One of the most common methods of measuring anorectal pressure utilizes a closed balloon system. The pressure result obtained with balloon recording is an average of all pressures acting into the balloon; radial asymmetry cannot be detected. However, larger balloons are unphysiologic as the probe itself may cause reflex contractions but the results obtained are more representative of a greater area of the sphincter. It is of tremendous importance to understand that a compliance hysteresis phenomenon exists in the anal canal, wherein both pressure-radial curves (distention/deflation) are not superimposable, and the level of pressure is lower on return, for similar levels of distention due to compliance adaptation processes. Thus, probes with a larger diameter generate greater pressures in the same patient than do smaller balloons.2 Furthermore, more rapid distention records higher pressures. Air is compressible; therefore the use of water for the balloon filling may be more reproducible.3
Air-Filled Balloon Technique (Schuster)
In the 1960s, Schuster4 invented a simple method for measuring anorectal pressure changes. The device consisted of a metal cylinder around which double-molded latex balloons are tied forming two compartments (Fig. 8.1). These balloons were connected with separate catheters through a hole in the cylinder to either inflate air or to record pressure changes, when appropriate. The inner balloon has a doughnut shape when inflated with 7 to 10 ml of air; the outer balloon has a pear-shaped structure. Through the metal cylinder, further balloons (rectal and/or colonic) can be inserted. Thus, rectal pressures can be measured or the rectoanal inhibitory reflex can be elicited.

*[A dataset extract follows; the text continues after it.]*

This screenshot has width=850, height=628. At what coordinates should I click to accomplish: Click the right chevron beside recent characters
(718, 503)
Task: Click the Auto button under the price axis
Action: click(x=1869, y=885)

This device is inserted into the anus and positioned where the inner balloon lies attached to the internal anal sphincter and the pear-shaped balloon to the outer bundle of the external anal sphincter. Thus, theoretically, the pressures of the internal and external sphincter can be independently measured; however, the overlap of these two portions is too wide to allow adequate differentiation. Normally, recording is performed with an aneroid manometer. The advantage is that recording is done from a larger surface reflecting overall pressures of a large area of the sphincters. Furthermore, the technique is simple and cost-effective, and the balloon stays fixed in place, thereby requiring only one operator. The disadvantage is that larger balloons create more artifacts during recording; therefore, this method is better for evaluating pressure changes than for evaluating actual pressures. Balloons and cylinders are available in three sizes: infant, pediatric, and adult. Although the device is not widely used for diagnostic evaluation, it may have a therapeutic role as a biofeedback catheter.4,5
Another form of measuring anorectal pressures is with small tubes. The advantage of this technique is that only minor changes and irritation of the sphincters by the device itself are obtained.6 Standardization is very important in order to obtain reliable and reproducible results;
a three-balloon system is generally used. While the water-filled microballoons (diameter 5-7mm) are placed in the upper and lower anal canal, the third balloon on top of the catheter is distended by air to elicit the rectoanal inhibitory reflex in the distal rectum (Fig. 8.2).